Please let him be okay... let him be healthy... please make him happy. Help me be the kind of mother he deserves... help me love him a little less! Dear God please make him stop crying... God...why isn't he crying?!... Let him be happy God, help him have big dreams and hopes- please make them come true. Dear God let him know that I would never let anything happen to him... please don't you let anything happen to him! Make him know no one could love him like I do, ever. Help me remember how to stop fussing over him... Is he warm enough God? Can you make the sun come out for him? Dear God help my ankles to come back someday... Help Ben know how lucky he is to have Jon as his dad.... What did I do God, to deserve them?

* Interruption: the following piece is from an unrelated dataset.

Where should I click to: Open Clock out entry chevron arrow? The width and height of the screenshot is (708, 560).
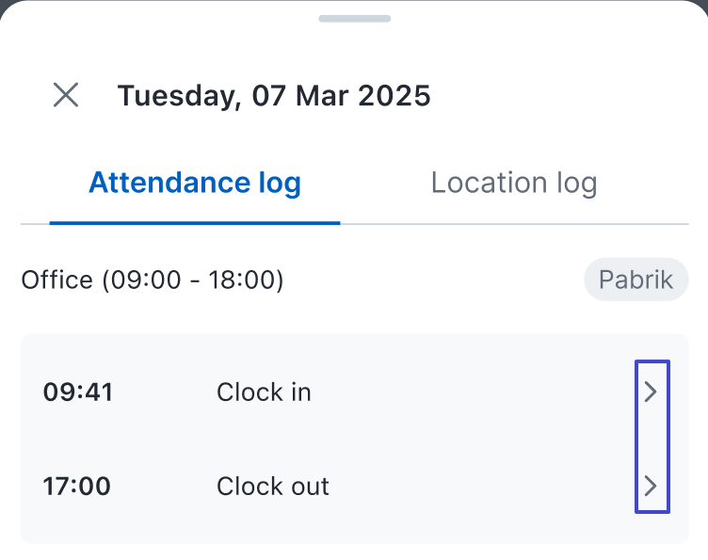point(651,486)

God?? Please make the world a little better for him, he is too small, too perfect...Dear God help me trust that he will be breathing when I wake up- dear God let him sleep... help me sleep! Dear God how did you get his tiny little nails just right? I'm sorry God that people say there are no such thing as modern miracles... I am staring at one! Help him Lauph and love. Help his heart to never break. Help me to care again one day about laundry and dishes and clean bathrooms, but not today. Forgive me for not having the patience to understand and to trust that he was coming



Dear God.... Thank you.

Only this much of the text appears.